Data shown:
_____
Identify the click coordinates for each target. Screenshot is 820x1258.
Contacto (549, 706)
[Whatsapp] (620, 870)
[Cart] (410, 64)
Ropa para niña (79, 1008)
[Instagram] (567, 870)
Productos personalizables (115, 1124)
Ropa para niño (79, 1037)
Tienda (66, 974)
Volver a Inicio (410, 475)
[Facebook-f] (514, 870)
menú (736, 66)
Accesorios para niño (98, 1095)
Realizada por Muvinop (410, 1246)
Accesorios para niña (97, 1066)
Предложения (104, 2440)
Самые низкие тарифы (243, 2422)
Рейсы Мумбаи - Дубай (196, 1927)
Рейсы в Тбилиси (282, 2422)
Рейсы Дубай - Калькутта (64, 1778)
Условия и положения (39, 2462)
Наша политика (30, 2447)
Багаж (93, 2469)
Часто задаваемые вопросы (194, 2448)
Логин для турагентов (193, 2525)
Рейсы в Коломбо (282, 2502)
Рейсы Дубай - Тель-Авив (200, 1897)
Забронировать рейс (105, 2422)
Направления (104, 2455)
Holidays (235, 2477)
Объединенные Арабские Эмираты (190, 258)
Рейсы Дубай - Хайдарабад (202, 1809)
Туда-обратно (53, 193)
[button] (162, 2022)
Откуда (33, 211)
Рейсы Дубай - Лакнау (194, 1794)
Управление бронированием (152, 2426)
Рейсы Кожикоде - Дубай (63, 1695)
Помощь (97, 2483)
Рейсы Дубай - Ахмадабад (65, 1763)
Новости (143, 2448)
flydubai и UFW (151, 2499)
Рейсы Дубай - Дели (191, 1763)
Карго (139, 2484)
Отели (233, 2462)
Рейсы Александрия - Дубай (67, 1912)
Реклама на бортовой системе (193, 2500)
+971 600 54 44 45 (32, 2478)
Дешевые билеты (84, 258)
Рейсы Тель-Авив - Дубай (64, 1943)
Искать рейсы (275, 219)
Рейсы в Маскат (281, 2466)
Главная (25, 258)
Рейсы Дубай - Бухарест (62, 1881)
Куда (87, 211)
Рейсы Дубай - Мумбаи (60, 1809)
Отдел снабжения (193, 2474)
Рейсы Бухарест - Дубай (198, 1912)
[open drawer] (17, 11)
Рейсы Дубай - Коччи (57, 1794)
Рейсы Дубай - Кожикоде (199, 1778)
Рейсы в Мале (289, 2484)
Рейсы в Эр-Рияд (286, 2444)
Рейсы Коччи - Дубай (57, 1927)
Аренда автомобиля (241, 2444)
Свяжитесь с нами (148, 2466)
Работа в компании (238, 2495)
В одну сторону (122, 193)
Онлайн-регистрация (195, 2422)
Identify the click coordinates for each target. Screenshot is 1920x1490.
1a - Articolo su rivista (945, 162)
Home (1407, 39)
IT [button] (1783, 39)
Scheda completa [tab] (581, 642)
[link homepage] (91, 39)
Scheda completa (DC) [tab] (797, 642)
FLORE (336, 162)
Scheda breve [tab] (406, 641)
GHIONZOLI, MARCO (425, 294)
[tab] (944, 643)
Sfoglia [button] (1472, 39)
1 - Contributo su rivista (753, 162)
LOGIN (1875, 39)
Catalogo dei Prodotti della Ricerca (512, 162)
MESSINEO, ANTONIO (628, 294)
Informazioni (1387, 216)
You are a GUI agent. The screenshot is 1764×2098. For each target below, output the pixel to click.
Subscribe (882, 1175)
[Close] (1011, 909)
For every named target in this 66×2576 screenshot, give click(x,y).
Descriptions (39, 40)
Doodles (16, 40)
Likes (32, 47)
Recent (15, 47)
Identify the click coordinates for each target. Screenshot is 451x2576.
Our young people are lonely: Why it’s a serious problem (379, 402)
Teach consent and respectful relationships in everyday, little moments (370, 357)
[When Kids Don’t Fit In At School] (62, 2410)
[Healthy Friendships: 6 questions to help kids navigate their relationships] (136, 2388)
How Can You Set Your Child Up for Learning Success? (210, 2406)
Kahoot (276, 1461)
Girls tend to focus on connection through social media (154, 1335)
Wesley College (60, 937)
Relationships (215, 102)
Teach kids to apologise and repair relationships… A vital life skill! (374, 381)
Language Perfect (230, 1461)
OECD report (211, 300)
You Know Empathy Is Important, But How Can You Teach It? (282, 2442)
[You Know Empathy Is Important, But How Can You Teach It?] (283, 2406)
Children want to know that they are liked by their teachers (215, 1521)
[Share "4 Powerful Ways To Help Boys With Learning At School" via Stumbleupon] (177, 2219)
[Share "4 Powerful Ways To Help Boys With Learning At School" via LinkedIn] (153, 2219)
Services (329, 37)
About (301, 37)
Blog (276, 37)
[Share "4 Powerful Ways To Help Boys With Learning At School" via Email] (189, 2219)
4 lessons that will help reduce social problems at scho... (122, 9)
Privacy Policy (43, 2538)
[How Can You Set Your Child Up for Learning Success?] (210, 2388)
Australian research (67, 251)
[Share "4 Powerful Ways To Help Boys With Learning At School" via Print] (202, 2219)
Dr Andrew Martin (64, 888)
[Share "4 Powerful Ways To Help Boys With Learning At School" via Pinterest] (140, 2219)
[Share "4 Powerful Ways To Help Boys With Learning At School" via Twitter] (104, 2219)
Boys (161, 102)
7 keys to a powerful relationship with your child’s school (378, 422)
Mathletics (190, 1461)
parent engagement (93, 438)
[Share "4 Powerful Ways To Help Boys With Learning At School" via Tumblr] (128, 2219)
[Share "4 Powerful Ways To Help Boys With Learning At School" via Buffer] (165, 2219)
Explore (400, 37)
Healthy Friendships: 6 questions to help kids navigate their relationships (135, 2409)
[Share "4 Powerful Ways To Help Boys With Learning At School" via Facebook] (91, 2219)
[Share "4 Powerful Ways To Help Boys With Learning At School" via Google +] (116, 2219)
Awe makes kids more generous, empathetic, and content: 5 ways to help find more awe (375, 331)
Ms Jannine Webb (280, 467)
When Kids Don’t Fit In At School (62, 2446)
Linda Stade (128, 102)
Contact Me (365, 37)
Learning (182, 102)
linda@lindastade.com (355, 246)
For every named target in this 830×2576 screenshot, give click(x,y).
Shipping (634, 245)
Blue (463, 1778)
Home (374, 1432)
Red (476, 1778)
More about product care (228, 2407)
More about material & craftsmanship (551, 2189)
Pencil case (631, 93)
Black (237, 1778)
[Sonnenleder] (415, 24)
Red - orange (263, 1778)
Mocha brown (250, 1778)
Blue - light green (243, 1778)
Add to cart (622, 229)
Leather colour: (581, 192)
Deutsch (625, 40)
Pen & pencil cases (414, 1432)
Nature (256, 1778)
_____
Across the entries above, count the lines with the word "this" and report that count by itself.

Solved exercise: 2